EXERCISE DIRECTIONS: Copy out every one of the records below word for word, changing nothing.

[Collected data entries]
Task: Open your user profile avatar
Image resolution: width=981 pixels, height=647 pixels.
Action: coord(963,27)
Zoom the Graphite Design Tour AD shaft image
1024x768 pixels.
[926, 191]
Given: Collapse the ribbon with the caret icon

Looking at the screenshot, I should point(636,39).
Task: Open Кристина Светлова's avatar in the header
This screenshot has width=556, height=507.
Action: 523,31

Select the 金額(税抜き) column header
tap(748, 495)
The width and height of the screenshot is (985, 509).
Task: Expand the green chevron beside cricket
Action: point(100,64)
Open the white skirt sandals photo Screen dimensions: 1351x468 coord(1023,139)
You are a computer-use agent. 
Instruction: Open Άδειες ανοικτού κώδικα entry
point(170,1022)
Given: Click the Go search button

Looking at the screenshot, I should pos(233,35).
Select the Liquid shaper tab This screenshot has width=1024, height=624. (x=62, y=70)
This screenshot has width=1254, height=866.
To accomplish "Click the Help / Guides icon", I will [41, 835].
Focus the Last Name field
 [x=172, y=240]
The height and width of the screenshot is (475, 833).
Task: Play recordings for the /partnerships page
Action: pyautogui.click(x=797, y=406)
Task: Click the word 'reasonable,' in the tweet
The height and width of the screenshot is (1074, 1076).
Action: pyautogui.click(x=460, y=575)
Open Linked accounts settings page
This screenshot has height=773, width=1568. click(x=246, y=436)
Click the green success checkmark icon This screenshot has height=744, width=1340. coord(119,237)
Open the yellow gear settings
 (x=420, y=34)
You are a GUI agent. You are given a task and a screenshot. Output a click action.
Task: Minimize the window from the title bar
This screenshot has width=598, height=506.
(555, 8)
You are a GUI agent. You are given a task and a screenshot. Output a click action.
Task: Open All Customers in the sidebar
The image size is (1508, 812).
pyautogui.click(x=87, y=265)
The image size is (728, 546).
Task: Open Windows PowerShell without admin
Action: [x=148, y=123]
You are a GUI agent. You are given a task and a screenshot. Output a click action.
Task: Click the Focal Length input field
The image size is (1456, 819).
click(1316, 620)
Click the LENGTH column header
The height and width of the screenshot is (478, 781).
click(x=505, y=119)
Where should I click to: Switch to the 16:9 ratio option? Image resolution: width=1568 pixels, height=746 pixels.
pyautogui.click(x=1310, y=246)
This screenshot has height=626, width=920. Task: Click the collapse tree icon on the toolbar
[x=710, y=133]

PROBLEM SOLUTION:
Task: Open your user profile avatar
Image resolution: width=981 pixels, height=647 pixels.
Action: coord(963,27)
Zoom the Graphite Design Tour AD shaft image
1024x768 pixels.
[926, 191]
Given: Collapse the ribbon with the caret icon

Looking at the screenshot, I should point(636,39).
Task: Open Кристина Светлова's avatar in the header
This screenshot has width=556, height=507.
Action: 523,31

Select the 金額(税抜き) column header
tap(748, 495)
The width and height of the screenshot is (985, 509).
Task: Expand the green chevron beside cricket
Action: point(100,64)
Open the white skirt sandals photo Screen dimensions: 1351x468 coord(1023,139)
You are a computer-use agent. 
Instruction: Open Άδειες ανοικτού κώδικα entry
point(170,1022)
Given: Click the Go search button

Looking at the screenshot, I should pos(233,35).
Select the Liquid shaper tab This screenshot has width=1024, height=624. (x=62, y=70)
This screenshot has width=1254, height=866.
To accomplish "Click the Help / Guides icon", I will [41, 835].
Focus the Last Name field
 [x=172, y=240]
The height and width of the screenshot is (475, 833).
Task: Play recordings for the /partnerships page
Action: pyautogui.click(x=797, y=406)
Task: Click the word 'reasonable,' in the tweet
The height and width of the screenshot is (1074, 1076).
Action: pyautogui.click(x=460, y=575)
Open Linked accounts settings page
This screenshot has height=773, width=1568. click(x=246, y=436)
Click the green success checkmark icon This screenshot has height=744, width=1340. coord(119,237)
Open the yellow gear settings
 (x=420, y=34)
You are a GUI agent. You are given a task and a screenshot. Output a click action.
Task: Minimize the window from the title bar
This screenshot has width=598, height=506.
(555, 8)
You are a GUI agent. You are given a task and a screenshot. Output a click action.
Task: Open All Customers in the sidebar
The image size is (1508, 812).
pyautogui.click(x=87, y=265)
The image size is (728, 546).
Task: Open Windows PowerShell without admin
Action: [x=148, y=123]
You are a GUI agent. You are given a task and a screenshot. Output a click action.
Task: Click the Focal Length input field
The image size is (1456, 819).
click(1316, 620)
Click the LENGTH column header
The height and width of the screenshot is (478, 781).
click(x=505, y=119)
Where should I click to: Switch to the 16:9 ratio option? Image resolution: width=1568 pixels, height=746 pixels.
pyautogui.click(x=1310, y=246)
This screenshot has height=626, width=920. Task: Click the collapse tree icon on the toolbar
[x=710, y=133]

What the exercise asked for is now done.